Film dokumenter yang menggetarkan, "My Architect", hasil karya Nathaniel Kahn, putra tunggal hasil hubungan di luar nikah arsitek ternama Louis Kahn memperkenalkan kita pada sosok Kahn yang kompleks, bertalenta besar, nekad dan 'full time' dalam bekerja tapi justru 'freelance' dalam menjalani kehidupan pribadinya. Film ini dibuat 26 tahun setelah jasad Kahn ditemukan di Penn State Station. Semasa hidupnya, pertarungan Kahn dalam bekerja adalah 'perang total'. Bila ada para pekerja konstruksi yang menanyakan kenapa Kahn ngotot meminta mereka menggunakan jenis sekrup atau paku tertentu, yang mereka peroleh adalah kuliah rinci dari Kahn. Ketika Kahn mengajar di universitas, sejumlah mahasiswa tampak ternganga karena Kahn bercerita soal batu bata yang bisa 'bicara' kalau para arsitek mau 'mendengar'. Arsitek Amerika yang tak kalah legendaris, I.M Pei, menyebut Kahn sebagai 'seniman', karena meski tak sempat menghasilkan terlalu banyak karya, tapi dari sedikit karya yang terwujud boleh dibilang hampir semuanya disebut sebagai mahakarya atau minimal 'karya penting' (gambar di artikel ini adalah karya Kahn, The Salk Insitute, La Jolla). Meski bukan sosok yang relijius, bagi pengagum Kahn, ia disebut sebagai pelaku paham Yahudi yang mengajarkan bahwa 'Tuhan terlihat dari karyaNya'. Itulah yang jadi prinsip dasar kerja Kahn. Kegilaan Kahn bisa dilihat dari caranya merancang dan membangun Jatiyo Sangshad Bhaban (National Assembly Building) di Dhaka, Bangladesh, yang memakan waktu 23 tahun hingga selesai. Ketika Nathaniel berada di Bangladesh untuk memfilmkan karya almarhum ayahnya itu, seorang arsitek lokal berkata, "Barangkali Louis tidak sempat memberi banyak pada keluarganya sendiri, tapi ia sudah memberikan kami kebanggaan sebagai sebuah bangsa. Mudah-mudahan kelak Anda bisa mengerti.." Nathaniel barangkali masih perlu waktu untuk bisa betul-betul memahami ayahnya, tapi setidaknya dia sudah mencoba melihat ayahnya melalui cara pandang orang lain yang mengagumi Kahn via karyanya.

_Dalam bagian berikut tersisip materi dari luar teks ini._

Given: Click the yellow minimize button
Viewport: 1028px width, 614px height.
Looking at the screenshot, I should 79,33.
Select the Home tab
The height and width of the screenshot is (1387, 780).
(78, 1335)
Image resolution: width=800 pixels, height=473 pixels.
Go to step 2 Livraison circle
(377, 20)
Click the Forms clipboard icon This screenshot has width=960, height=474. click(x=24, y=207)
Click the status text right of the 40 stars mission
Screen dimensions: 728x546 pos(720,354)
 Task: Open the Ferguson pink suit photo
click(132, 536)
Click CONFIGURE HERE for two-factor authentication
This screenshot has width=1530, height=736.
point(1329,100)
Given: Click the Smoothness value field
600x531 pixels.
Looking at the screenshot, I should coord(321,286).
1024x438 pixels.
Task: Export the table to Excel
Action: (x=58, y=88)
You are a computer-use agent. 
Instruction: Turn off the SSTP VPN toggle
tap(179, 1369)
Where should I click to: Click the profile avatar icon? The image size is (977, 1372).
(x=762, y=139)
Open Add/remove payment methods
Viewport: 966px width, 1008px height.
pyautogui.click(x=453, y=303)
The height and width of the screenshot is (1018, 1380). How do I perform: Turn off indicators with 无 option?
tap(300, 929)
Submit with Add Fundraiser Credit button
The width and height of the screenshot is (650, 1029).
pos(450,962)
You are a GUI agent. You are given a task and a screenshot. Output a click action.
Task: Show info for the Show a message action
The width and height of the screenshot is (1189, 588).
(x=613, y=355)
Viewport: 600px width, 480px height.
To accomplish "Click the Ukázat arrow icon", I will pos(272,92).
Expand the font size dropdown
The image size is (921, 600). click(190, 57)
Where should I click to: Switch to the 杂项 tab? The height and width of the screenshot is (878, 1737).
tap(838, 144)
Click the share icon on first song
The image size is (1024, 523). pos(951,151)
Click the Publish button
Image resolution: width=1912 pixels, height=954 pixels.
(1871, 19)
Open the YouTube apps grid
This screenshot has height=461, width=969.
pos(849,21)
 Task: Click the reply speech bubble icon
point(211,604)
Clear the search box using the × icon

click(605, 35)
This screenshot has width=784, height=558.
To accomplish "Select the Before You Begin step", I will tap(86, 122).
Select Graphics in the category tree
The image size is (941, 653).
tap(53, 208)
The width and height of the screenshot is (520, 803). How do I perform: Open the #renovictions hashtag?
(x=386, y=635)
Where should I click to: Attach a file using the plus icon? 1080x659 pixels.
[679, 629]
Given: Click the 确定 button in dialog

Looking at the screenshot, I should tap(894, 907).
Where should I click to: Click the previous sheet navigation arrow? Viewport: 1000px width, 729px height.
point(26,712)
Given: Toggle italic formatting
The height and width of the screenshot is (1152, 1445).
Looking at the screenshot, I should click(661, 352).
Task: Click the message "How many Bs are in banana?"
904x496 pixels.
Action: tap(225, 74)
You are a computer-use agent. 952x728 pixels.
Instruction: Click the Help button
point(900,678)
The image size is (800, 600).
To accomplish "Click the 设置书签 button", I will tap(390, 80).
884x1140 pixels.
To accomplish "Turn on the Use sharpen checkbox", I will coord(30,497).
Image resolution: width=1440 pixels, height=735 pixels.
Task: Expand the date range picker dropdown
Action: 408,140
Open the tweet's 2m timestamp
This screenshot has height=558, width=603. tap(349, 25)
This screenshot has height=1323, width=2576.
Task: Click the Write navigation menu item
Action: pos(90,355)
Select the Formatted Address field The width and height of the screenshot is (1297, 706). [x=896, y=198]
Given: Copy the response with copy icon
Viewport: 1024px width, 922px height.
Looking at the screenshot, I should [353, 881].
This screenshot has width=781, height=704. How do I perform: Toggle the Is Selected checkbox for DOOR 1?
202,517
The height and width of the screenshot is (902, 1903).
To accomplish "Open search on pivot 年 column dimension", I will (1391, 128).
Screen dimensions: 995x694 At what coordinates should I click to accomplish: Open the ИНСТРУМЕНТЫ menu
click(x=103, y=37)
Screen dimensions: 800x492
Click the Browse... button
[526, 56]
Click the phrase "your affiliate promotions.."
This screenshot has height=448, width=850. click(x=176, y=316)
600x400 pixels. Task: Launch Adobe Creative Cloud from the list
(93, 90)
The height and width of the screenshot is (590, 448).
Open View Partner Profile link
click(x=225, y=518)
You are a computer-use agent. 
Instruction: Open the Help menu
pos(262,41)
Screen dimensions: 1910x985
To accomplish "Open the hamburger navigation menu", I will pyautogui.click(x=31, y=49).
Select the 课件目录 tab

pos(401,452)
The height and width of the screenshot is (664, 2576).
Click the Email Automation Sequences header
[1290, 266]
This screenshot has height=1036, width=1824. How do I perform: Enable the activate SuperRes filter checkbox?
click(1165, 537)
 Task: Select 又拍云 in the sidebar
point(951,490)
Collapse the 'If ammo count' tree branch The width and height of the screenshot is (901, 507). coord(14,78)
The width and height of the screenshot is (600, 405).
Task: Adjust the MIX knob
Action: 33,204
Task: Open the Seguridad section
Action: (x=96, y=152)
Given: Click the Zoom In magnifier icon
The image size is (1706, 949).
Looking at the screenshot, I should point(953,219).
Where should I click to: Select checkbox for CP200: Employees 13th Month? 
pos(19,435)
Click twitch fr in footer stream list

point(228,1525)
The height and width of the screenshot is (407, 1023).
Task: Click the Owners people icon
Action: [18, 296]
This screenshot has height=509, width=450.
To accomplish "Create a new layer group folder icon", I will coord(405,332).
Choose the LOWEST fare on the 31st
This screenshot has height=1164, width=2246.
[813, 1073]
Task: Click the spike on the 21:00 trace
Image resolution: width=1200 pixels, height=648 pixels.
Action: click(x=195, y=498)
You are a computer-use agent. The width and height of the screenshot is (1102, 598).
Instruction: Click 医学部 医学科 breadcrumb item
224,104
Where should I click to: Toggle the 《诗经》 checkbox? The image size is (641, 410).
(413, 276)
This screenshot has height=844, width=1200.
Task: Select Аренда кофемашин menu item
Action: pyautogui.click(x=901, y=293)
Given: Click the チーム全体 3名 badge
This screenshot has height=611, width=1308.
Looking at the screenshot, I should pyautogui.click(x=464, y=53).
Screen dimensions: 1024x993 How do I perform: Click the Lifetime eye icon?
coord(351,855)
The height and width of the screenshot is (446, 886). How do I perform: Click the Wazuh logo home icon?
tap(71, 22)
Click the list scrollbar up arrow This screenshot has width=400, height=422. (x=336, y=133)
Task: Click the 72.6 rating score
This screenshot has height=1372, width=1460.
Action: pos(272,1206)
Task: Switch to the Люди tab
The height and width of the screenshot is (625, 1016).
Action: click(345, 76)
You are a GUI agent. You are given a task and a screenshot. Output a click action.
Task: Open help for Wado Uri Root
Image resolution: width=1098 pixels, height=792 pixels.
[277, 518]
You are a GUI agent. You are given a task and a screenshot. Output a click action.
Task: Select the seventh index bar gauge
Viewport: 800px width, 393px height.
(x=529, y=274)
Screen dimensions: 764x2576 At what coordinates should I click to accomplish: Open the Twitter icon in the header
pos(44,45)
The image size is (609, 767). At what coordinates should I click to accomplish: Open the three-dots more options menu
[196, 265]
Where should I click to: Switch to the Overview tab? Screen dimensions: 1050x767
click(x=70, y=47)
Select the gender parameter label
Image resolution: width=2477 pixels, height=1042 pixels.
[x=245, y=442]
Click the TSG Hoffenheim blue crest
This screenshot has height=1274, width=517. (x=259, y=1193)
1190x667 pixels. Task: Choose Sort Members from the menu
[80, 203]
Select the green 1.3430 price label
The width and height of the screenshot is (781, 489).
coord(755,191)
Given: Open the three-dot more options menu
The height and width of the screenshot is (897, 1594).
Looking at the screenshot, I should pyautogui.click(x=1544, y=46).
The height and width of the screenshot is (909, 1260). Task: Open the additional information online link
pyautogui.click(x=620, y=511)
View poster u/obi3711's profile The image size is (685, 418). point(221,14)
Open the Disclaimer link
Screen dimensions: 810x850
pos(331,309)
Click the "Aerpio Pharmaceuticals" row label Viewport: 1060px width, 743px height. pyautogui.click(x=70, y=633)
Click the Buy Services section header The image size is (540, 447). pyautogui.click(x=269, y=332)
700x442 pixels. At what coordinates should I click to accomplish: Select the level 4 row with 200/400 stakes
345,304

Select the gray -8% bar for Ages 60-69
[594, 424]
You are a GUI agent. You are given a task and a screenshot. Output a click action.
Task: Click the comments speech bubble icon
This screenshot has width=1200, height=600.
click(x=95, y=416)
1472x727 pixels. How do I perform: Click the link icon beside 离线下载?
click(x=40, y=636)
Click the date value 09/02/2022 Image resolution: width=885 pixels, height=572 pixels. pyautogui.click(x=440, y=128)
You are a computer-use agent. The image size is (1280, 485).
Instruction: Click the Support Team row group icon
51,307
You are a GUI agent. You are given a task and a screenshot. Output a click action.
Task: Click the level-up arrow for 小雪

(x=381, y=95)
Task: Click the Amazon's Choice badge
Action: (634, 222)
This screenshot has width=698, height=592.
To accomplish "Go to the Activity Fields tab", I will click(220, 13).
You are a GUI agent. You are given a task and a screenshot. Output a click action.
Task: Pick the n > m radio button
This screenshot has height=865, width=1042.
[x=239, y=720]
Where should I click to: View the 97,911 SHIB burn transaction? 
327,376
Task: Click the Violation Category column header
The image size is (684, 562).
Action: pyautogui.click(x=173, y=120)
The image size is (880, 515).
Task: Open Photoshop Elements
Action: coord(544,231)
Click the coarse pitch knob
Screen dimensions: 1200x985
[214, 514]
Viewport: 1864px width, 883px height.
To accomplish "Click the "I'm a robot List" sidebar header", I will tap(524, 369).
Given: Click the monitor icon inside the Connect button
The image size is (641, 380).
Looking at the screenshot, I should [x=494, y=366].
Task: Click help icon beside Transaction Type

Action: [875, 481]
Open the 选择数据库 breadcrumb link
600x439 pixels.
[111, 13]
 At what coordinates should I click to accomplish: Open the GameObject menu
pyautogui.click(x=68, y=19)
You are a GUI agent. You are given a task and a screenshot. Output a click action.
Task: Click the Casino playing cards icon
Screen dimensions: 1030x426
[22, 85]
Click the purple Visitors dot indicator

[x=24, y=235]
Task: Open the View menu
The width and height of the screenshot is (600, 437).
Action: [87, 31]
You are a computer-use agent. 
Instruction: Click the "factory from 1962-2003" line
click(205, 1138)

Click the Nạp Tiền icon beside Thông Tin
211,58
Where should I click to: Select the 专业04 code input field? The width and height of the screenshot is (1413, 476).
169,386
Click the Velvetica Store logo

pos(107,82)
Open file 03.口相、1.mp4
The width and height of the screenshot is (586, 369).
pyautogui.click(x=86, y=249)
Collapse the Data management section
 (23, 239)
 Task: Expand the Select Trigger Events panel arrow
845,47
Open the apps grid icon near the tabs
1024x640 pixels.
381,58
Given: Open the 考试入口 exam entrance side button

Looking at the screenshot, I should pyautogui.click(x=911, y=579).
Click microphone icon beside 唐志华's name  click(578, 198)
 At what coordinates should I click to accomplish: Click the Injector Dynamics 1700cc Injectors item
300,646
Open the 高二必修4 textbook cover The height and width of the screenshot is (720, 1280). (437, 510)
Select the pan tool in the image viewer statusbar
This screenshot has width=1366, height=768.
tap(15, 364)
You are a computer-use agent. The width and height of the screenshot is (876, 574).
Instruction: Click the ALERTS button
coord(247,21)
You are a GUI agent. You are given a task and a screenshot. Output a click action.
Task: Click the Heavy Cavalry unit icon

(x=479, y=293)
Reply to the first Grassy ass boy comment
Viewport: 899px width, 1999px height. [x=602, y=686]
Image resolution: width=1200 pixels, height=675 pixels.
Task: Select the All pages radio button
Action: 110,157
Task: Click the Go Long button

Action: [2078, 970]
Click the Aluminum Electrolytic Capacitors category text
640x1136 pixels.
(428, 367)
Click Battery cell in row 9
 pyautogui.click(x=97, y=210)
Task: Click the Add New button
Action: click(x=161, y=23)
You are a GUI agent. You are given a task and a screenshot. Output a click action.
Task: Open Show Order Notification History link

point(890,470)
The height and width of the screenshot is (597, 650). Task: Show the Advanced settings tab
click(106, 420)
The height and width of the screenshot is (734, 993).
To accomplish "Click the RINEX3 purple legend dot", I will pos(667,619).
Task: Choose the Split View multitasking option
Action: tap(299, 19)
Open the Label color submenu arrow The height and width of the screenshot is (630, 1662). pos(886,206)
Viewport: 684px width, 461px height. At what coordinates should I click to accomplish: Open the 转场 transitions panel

Harga sebuah komitmen memang mahal, hanya beberapa orang yang mampu 'membayar'nya hingga lunas. Sebagian sosok di balik sejumlah karya besar banyak yang akhirnya punya kehidupan pribadi yang tak sehebat karya yang mereka tinggalkan. Tapi karya-karya mereka itu kini ikut jadi bagian dari peradaban manusia, dan dari sejumlah karya besar itu kita bisa belajar untuk membedakan kapan kita harus menghargai seseorang dalam kapasitas kerjanya, dan kenapa kita harus bisa membedakan kapasitas kerja/talenta seseorang dengan kapasitasnya selaku manusia biasa.
Sebagian besar dari kita barangkali sampai hari ini baru termasuk dalam barisan 'manusia biasa', dan itu sah-sah saja. Tapi barangkali yang bisa kita lakukan, tiap saat kita punya kesempatan untuk bekerja, ya itu tadi, jangan 'stengki-stengki' istilahnya. Kalau Anda pecinta Star Wars barangkali Anda ingat apa yang dikatakan Yoda waktu Luke Skywalker hendak terbang buat pertama kalinya, "Do or do not. There is no try.." Saya setuju sama Yoda.
2 comments:
Secara narsis, emang kita semua pengen imortal. Makanya kita berkarya...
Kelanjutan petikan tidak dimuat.